====== Given data

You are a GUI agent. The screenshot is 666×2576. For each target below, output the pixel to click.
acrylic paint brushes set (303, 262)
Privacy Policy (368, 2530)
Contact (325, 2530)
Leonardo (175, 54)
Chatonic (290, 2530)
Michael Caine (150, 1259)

============
====== Given data

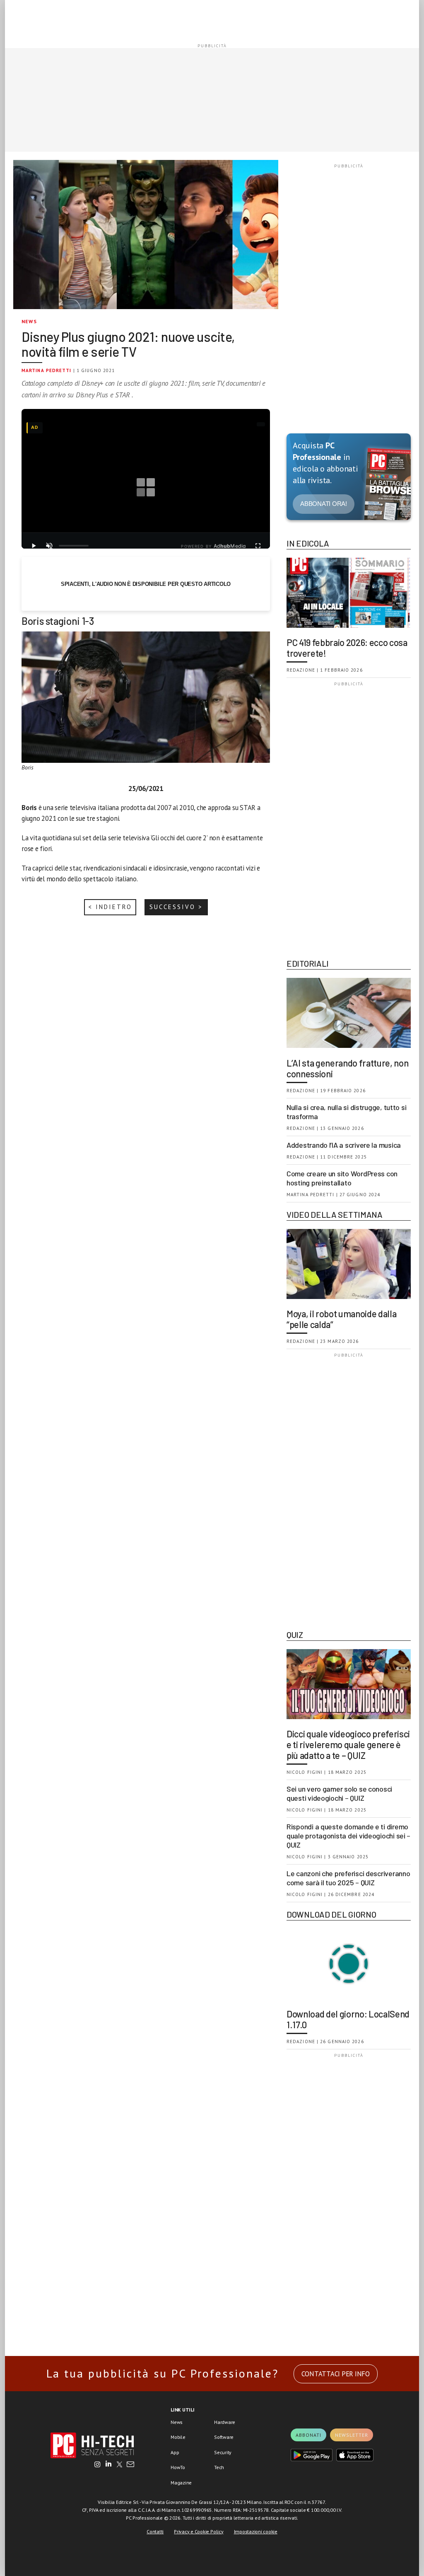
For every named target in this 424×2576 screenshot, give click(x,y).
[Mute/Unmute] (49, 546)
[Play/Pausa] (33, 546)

============

**What this task involves:** Could you return exactly the lines above from the line with "You are a GUI" to the line with "Michael Caine (150, 1259)", both included, and nothing else?

**Result for this exercise:**
You are a GUI agent. The screenshot is 666×2576. For each target below, output the pixel to click.
acrylic paint brushes set (303, 262)
Privacy Policy (368, 2530)
Contact (325, 2530)
Leonardo (175, 54)
Chatonic (290, 2530)
Michael Caine (150, 1259)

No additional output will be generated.